▸ What needs to be done: Throughout the material below, how many lines include the string "kami"? Reply with only the number.

▸ Exercise materials:
+===+
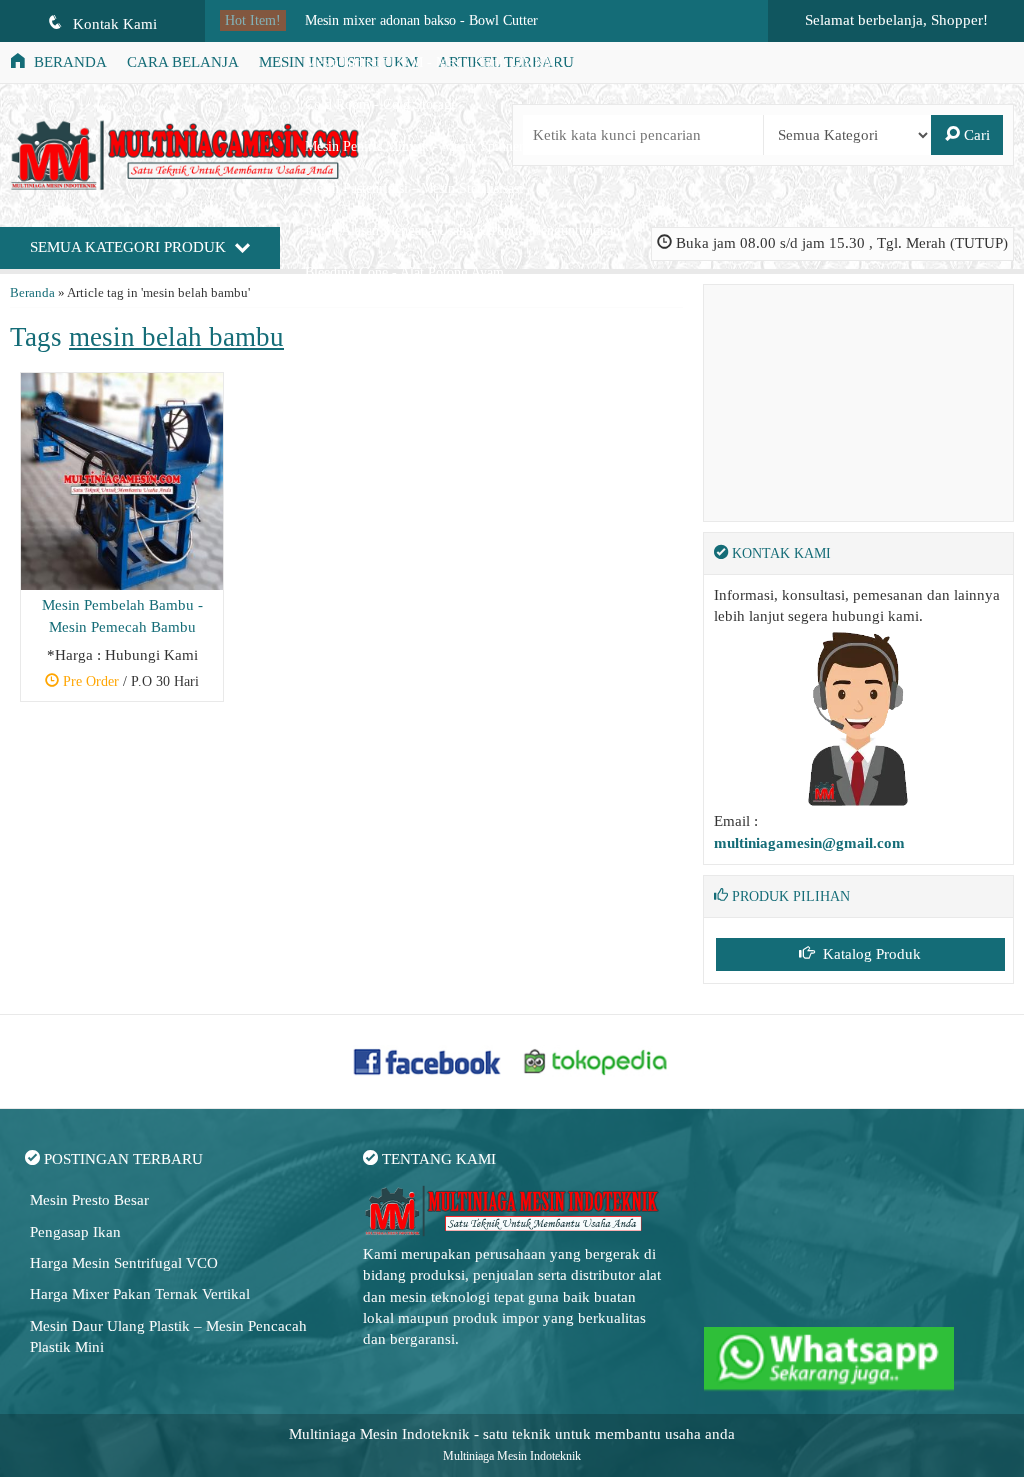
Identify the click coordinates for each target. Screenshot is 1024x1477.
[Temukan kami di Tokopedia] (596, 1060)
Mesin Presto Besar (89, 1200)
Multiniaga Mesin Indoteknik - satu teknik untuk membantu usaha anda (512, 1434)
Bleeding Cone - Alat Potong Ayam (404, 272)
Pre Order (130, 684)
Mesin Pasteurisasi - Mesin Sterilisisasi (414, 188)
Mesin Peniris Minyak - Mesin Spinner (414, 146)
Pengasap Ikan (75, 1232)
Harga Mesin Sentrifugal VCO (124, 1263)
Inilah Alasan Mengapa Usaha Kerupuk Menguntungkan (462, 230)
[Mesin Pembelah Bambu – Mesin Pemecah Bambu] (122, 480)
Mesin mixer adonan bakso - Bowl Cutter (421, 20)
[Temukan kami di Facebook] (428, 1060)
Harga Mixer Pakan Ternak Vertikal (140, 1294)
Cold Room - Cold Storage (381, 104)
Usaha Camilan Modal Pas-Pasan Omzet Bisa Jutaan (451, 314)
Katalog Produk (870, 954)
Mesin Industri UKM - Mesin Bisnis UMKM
+===+
▸ Completed task: 2